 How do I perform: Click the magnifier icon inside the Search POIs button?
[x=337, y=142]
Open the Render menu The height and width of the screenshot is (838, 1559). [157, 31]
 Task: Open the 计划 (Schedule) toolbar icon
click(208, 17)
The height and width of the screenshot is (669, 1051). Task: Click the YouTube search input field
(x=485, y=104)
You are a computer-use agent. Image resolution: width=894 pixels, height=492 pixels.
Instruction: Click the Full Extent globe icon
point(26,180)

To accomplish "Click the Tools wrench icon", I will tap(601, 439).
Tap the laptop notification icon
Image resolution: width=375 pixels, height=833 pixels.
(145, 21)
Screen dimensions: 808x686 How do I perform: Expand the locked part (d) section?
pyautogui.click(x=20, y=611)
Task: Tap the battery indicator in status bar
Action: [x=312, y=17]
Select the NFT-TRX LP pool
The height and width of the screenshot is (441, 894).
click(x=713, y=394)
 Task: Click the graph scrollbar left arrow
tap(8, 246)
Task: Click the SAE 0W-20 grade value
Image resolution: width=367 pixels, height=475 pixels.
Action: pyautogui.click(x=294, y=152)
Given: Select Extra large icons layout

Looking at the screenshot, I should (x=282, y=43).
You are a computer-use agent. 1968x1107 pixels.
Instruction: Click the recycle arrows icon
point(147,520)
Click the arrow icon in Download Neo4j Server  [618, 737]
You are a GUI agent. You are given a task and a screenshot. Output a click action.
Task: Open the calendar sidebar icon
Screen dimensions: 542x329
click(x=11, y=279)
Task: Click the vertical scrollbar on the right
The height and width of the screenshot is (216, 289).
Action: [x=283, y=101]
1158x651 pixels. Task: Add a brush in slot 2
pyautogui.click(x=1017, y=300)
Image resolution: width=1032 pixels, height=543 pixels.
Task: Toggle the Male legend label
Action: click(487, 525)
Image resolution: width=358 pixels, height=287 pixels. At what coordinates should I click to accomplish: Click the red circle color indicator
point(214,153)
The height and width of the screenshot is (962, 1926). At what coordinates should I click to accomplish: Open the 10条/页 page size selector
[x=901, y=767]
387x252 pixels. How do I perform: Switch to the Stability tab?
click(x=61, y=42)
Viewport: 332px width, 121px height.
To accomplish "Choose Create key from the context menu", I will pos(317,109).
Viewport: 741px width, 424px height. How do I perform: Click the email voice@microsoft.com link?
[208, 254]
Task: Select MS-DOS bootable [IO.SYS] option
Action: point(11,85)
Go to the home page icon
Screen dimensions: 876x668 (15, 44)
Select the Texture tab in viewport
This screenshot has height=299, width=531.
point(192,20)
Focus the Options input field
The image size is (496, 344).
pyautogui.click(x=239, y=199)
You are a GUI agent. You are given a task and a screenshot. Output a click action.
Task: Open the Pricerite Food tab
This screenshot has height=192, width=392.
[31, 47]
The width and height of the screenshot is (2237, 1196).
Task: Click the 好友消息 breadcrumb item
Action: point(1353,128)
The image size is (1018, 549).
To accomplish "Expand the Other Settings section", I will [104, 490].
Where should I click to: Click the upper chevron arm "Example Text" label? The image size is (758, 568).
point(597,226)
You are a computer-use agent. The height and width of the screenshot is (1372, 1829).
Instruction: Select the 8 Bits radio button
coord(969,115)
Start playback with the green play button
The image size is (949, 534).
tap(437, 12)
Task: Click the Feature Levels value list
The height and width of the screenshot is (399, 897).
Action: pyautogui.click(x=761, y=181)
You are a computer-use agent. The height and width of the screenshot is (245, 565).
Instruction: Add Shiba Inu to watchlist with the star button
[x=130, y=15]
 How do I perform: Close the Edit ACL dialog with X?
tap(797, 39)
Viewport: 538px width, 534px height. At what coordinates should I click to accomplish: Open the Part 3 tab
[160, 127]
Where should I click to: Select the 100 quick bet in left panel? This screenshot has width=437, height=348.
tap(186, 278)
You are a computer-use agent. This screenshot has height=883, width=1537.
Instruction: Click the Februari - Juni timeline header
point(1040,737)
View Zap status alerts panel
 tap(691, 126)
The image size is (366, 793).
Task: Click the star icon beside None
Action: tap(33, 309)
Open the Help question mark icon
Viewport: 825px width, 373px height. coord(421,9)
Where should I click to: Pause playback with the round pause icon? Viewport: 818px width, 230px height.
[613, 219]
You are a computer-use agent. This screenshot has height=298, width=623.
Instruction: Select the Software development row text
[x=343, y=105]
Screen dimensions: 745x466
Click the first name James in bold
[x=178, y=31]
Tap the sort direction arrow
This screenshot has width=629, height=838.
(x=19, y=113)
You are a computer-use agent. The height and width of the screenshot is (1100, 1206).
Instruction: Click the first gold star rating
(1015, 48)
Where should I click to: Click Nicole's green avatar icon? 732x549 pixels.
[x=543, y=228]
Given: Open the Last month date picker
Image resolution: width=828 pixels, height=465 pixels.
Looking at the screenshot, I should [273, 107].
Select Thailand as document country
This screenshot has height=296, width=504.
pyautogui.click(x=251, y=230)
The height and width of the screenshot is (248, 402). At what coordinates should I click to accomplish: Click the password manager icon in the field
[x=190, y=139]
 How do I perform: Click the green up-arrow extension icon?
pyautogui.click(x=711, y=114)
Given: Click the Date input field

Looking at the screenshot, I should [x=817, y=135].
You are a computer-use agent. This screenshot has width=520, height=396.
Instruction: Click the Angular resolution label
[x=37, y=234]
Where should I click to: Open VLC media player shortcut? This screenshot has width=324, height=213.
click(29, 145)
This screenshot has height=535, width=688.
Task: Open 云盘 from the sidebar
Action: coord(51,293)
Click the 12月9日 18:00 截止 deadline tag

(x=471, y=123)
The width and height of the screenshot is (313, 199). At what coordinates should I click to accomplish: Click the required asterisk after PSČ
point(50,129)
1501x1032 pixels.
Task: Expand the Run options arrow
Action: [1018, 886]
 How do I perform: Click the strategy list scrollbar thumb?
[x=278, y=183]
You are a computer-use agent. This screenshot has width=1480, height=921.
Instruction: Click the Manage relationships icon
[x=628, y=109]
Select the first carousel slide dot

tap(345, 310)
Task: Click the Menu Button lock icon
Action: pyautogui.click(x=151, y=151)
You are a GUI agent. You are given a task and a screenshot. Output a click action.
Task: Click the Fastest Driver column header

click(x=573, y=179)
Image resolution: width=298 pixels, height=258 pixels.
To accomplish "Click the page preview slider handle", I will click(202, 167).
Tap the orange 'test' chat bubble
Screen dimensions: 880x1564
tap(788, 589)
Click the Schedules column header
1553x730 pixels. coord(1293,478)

==============================

REQUIRED WORK:
Copy out the lines of the material word for word, starting at the line that contains "The width and height of the screenshot is (313, 199)." and ending at the line that contains "[x=278, y=183]".

OUTPUT:
The width and height of the screenshot is (313, 199). At what coordinates should I click to accomplish: Click the required asterisk after PSČ
point(50,129)
1501x1032 pixels.
Task: Expand the Run options arrow
Action: [1018, 886]
 How do I perform: Click the strategy list scrollbar thumb?
[x=278, y=183]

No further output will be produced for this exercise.